Вечером покушали, поехали дальше. В Пятихатках отправили сестру с малышом на Полтавщину — к свекрови. До Винницы добрались быстро. Только под Белой Церковью ночью (ехали на платформе с понтонами) украл кто-то последнюю материну радость — плохонькую старую полотняную скатерть. В Виннице в управлении дороги предложили отцу работу на крупных станциях. Пошел он в облоно — предложили Шаргород — 30 км от Жмеринки, в стороне от железной дороги. Согласился. Поехали.

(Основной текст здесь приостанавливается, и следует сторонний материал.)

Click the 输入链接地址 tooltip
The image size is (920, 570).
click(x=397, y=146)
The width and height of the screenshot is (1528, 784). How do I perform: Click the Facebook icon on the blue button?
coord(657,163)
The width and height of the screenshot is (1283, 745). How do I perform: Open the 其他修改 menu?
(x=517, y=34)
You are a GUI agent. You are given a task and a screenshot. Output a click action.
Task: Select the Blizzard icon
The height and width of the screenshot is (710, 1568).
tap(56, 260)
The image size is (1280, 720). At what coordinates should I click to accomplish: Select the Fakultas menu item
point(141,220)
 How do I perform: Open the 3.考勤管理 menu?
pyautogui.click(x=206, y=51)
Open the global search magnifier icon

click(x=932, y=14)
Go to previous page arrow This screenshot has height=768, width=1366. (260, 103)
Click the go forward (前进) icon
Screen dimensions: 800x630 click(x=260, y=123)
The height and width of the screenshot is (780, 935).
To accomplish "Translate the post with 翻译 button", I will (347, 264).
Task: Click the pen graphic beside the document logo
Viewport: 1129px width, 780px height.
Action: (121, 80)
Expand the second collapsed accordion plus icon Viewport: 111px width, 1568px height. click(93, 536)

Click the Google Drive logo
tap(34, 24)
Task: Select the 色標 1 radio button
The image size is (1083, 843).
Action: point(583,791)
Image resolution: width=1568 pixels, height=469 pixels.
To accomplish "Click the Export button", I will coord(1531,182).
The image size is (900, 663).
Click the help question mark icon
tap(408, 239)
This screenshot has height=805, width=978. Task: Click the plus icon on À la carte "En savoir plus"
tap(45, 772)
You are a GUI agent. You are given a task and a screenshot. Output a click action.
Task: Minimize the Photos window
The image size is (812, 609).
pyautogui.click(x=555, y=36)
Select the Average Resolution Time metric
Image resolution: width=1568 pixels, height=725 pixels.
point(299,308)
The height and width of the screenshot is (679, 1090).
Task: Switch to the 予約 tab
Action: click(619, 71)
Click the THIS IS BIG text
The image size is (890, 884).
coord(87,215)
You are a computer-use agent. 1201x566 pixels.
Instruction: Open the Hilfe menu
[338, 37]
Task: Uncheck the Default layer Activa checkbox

ШаргородДесятилетка в Шаргороде была цела, у отца с матерью сразу появилась работа. В домишке за мельничным прудом дали нам две комнатенки (жили в одной, вторая была ни к чему). Всю войну в Шаргороде были румыны, поэтому действительно люди жили неплохо, почти все произведенное колхозом и сахарным заводом оставалось у людей. Расходы шли только на взятки — от жандарма до главы районной администрации. Даже евреи дожили до освобождения, несмотря на неоднократные указания Одессы и Бухареста об отправке их на север для передачи немцам. За деньги можно было все. Как-то нам рассказали, как одного украинца избили румыны-жандармы; за то, что по пьяной лавочке обозвал еврея "жидом". (Тот обиделся и дал румынам "на лапу".)
Жить здесь было легче, чем на Северном Кавказе, но горюшка и тут пришлось хлебнуть. Всю зиму я просидел дома — не было ни обуви, ни одежды. Из дому выходил только утром, в отцовских ботинках и ватнике, чтоб до его ухода на работу сбегать к райисполкому послушать сводку информбюро (там на площади висел репродуктор). Спали на полу на соломе. Книг не было, газет тоже. Самое скверное было, когда кончалась соль. (Как-то раз две недели прожили на фасоли, сваренной с сахарной свеклой, — без соли и хлеба; до сих пор вспоминаю с ужасом). Радовали только сводки с фронта. Наконец весной пришла Победа!
Сколько радости было тогда — не передать. Верили, что больше не будет ни вшей, ни голода; будем жить как люди — так, как жили до войны, и еще лучше. А 42-43-44-й годы будем вспоминать как можно реже, пока совсем не забудем.